Case managers should educate physicians concurrently, reminding them through queries that written documentation can make a real difference in reflecting the severity of the patient's clinical picture.
"It's not an overnight change. The case managers must reach a comfort level to successfully assimilate documentation enhancement into their responsibilities," Eyer says.
Verbal inquiries to the physician save a lot of time and improve communication between the physician and the clinical documentation specialist, Imperati says.
"Ask them to explain what is going on clinically with the patient and then verbally query for clarification of their documentation in the medical record. It's tricky with compliance once you start putting queries in writing because you can't really have a dialogue about the patient's condition on a piece of paper. You have to always be careful so you are not leading the physician," Imperati says.
Some physicians tell Imperati "just tell me what to write."
This is a no-no, Imperati says.
"I tell them to just think about this case and write what is going on with the patient. I point out that the record should accurately represent the clinical nature of service and the care the patient received and the complexity of the patient's condition," she adds.
Try to steer away from the financial part of the equation when you talk to the hospital's physicians, Imperati advises.
"Otherwise, you're talking money and they're looking at patient care. It's better to keep them focused on documenting what they do for their patients in terms of quality because when the focus is on quality, everything else will fall into place," she says.
For instance, better documentation can improve a hospital's CMS report card, internal report cards, and report cards maintained by commercial payers because the improved documentation more accurately captures the severity of illness and helps to justify the length of stay and resource utilization.
"All doctors will tell you that their patients are sicker. We explain to them that our goal is to help them capture that in the documentation," says Imperati.
Imperati tells physicians that learning what to document in the hospital also can translate into better documentation in their office practice.
"Medicare is heading toward pay for performance for physicians in their office. Documentation improvement in the hospital gets them headed in the right direction," she says.
When your project begins, encourage communication between the health information management staff and the case managers so the coders understand the goals and benefits of the program — and that case managers aren't interested in taking their jobs, Eyer suggests.

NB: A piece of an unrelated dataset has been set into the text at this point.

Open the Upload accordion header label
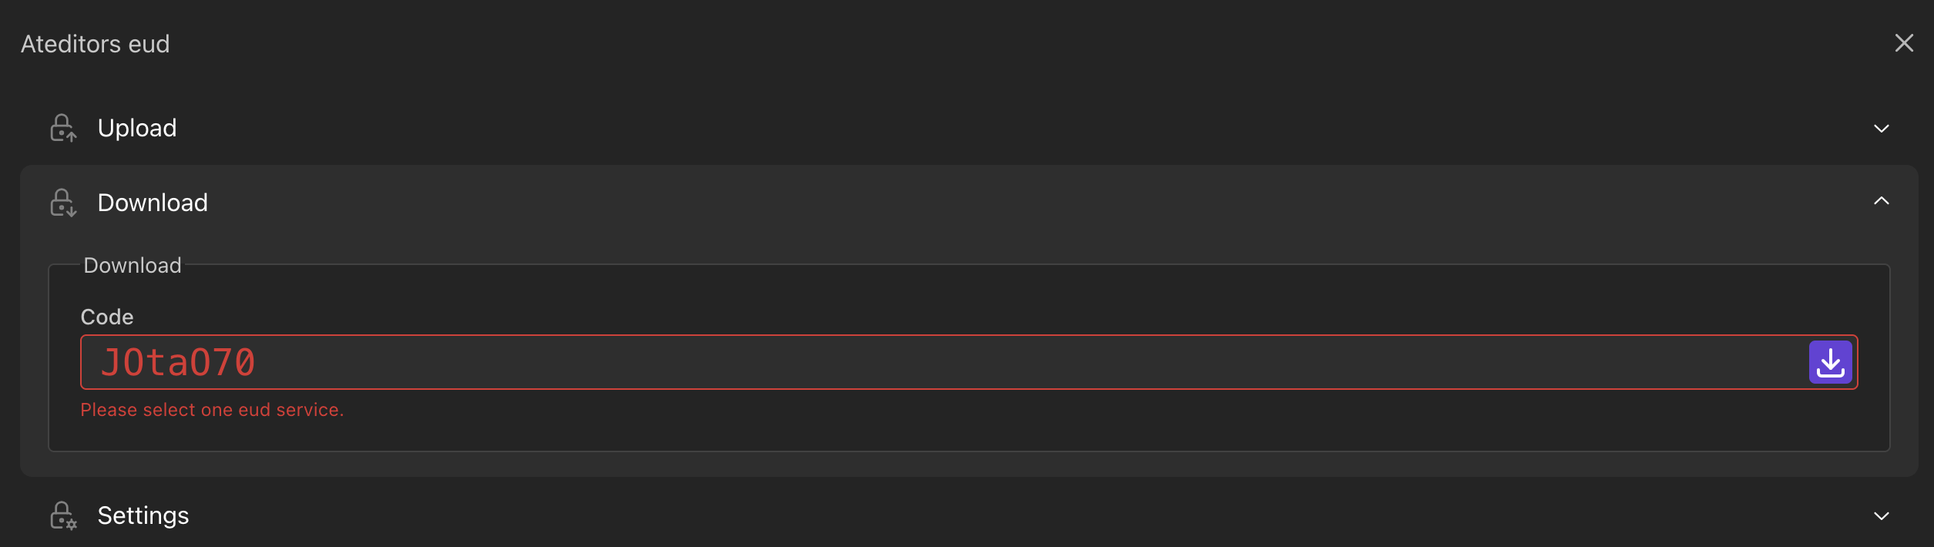click(x=137, y=128)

"Experienced coders often have considerable clinical knowledge and will welcome the opportunity to team with case managers to secure the documentation they so badly need in order to code accurately," she says.

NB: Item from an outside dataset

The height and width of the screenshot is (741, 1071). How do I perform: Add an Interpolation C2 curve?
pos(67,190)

Arrange regular meetings between the case management staff and coding staff to brainstorm on difficult cases and share successes, she adds.
After the training process, the hospital should measure whether the documentation enhancement initiative is making a difference, Hale says.

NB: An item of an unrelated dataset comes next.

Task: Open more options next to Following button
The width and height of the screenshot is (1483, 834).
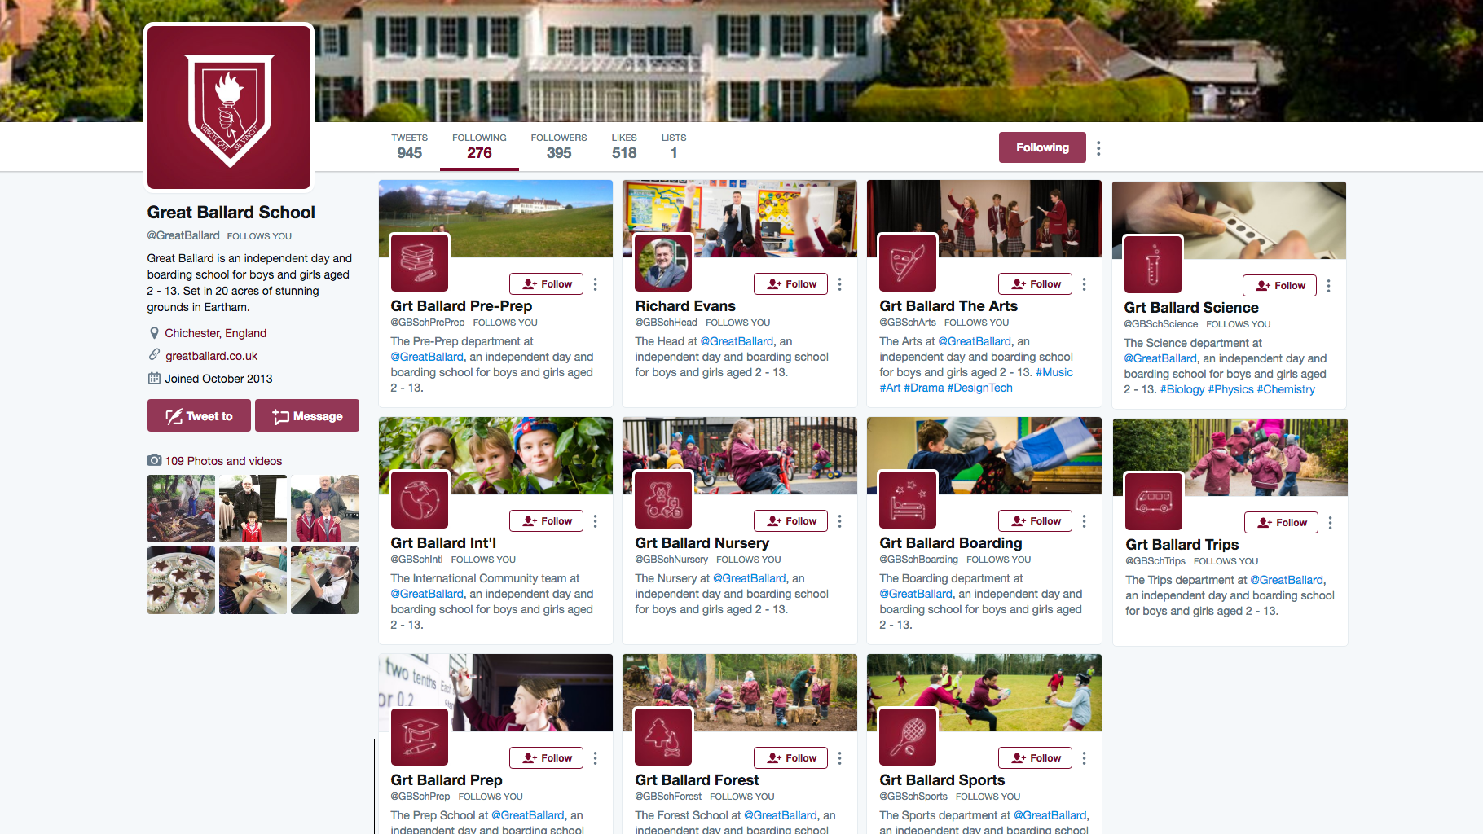Action: pyautogui.click(x=1098, y=147)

Monitor the hospital case mix index and top DRGs over time to determine your successes in capturing complications and comorbidities, Eyer suggests. Track physician compliance and physician feedback and communicate them to the appropriate people within the organization, including senior management and physician leadership.
Another way to measure success is to track the rate of the assignment of cases to a certain DRG after the training compared to baseline. The information is reported in your hospital's Program for Evaluating Payment Patterns Electronic Report data but case management directors may find it useful to track the data on a monthly basis, Hale says.
Look at the paired DRGs and track how many you report without complications or comorbidities. If your hospital ranks lower than your state's median, it indicates an opportunity for improvement, Hale says.
"With DRG-based reimbursement contracts, you can measure the financial difference from the moment the chart gets coded if the improved documentation puts the patient into a better- paying DRG," Imperati says.